We’ll solve this two ways: by completing the square and using the quadratic formula. Here’s the first way:
#2x^2+7x+9=0#
First divide everything by #2#, since #a# cannot have a coefficient:
#\rightarrow x^2+\frac{7}{2}x+\frac{9}{2}=0#
Now, move #c# to the RHS:
#\rightarrow x^2+\frac{7}{2}x=-\frac{9}{2}#
Now add #(\frac{b}{2})^2# to both sides. Here, #b=7#.

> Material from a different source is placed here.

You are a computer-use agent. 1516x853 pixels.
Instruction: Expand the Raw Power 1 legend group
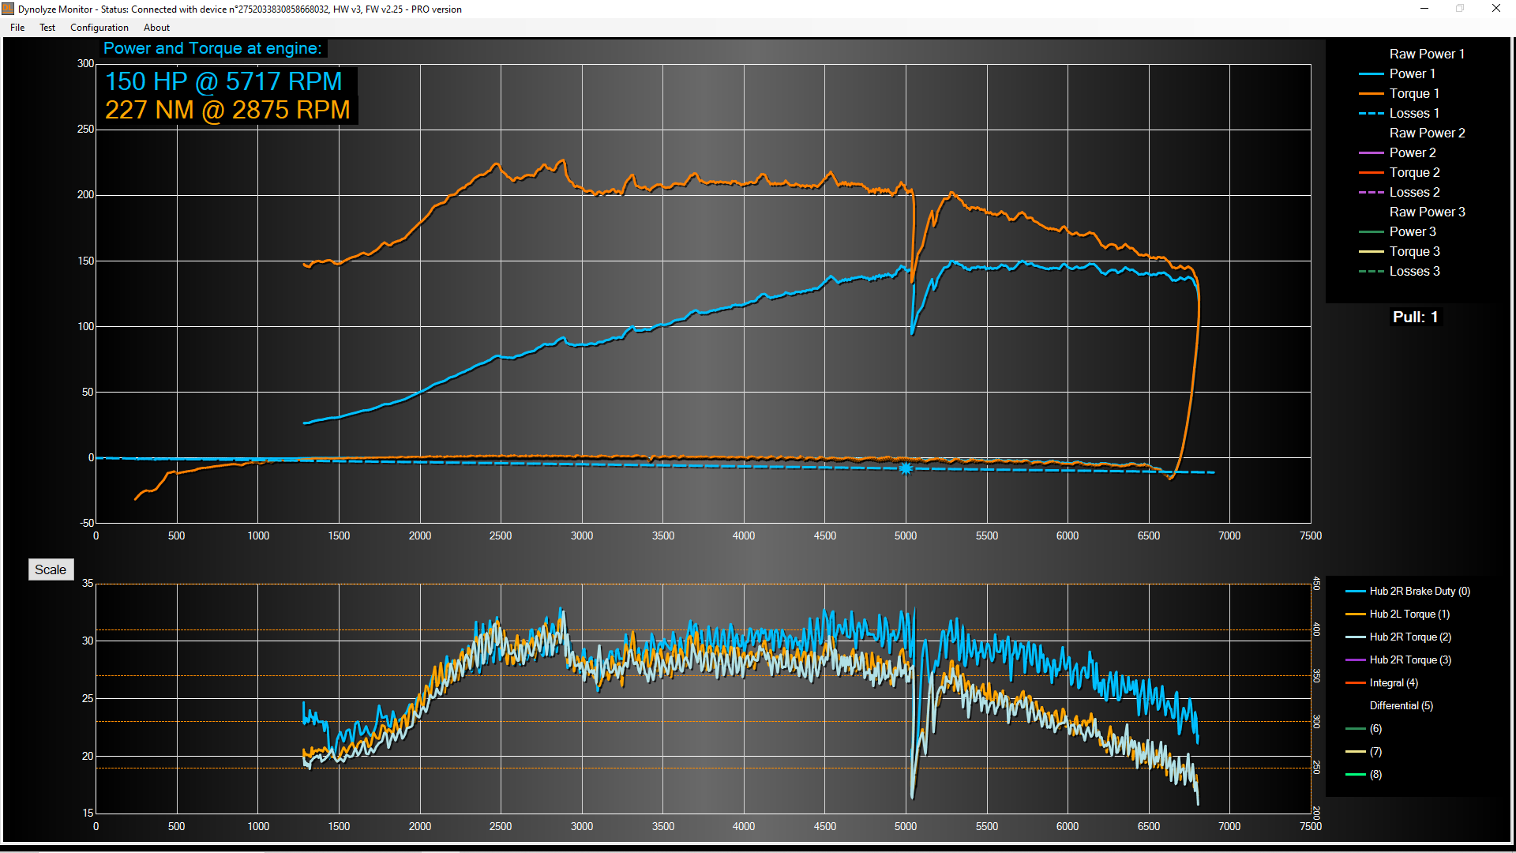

#\rightarrow x^2+\frac{7}{2}x+\frac{49}{16}=\frac{49}{16}-\frac{9}{2}#
Simplify the RHS:
#\rightarrow x^2+\frac{7}{2}x+\frac{49}{16}=-\frac{23}{16}#
Factor the LHS into #(x+\frac{b}{2})^2#:
#\rightarrow (x+\frac{\frac{7}{2}}{2})^2=-\frac{23}{16}#
#\rightarrow (x+\frac{7}{4})^2=-\frac{23}{16}#
Take the square root of both sides:
#\rightarrow x+\frac{7}{4}=\sqrt{-\frac{23}{16}}#
Isolate #x#:
#\rightarrow x=\sqrt{-\frac{23}{16}}-\frac{7}[4}#
#\rightarrow x=i\sqrt{\frac{23}{16}}-\frac{7}{4}#
#\rightarrow x=i\frac{\sqrt{23}}{4}-\frac{7}{4}#
#\rightarrow x\approx-1.75\pm 1.19895788i#
Here’s the second way, using the quadratic formula:
#2x^2+7x+9=0#
First, we need to identify #a#, #b#, and #c#:
#a=2#
#b=7#
#c=9#
Now, plug them into the formula:
#x=\frac{-b\pm\sqrt{b^2-4ac}}{2a}#
#\rightarrow x=\frac{-7\pm\sqrt{7^2-4(2)(9)}}{2(2)}#
#\rightarrow x=\frac{-7\pm\sqrt{49-72}}{4}#
#\rightarrow x=\frac{-7\pm\sqrt{-23}}{4}#
#\rightarrow x=\frac{-7\pm i\sqrt{23}}{4}#
Rearranging yields:
#\rightarrow x=\frac{i\sqrt{23}}{4}-\frac{7}{4}#
#\rightarrow x\approx-1.75\pm 1.19895788i#
It’s the same answer we got by completing the square, so we know the answer is correct.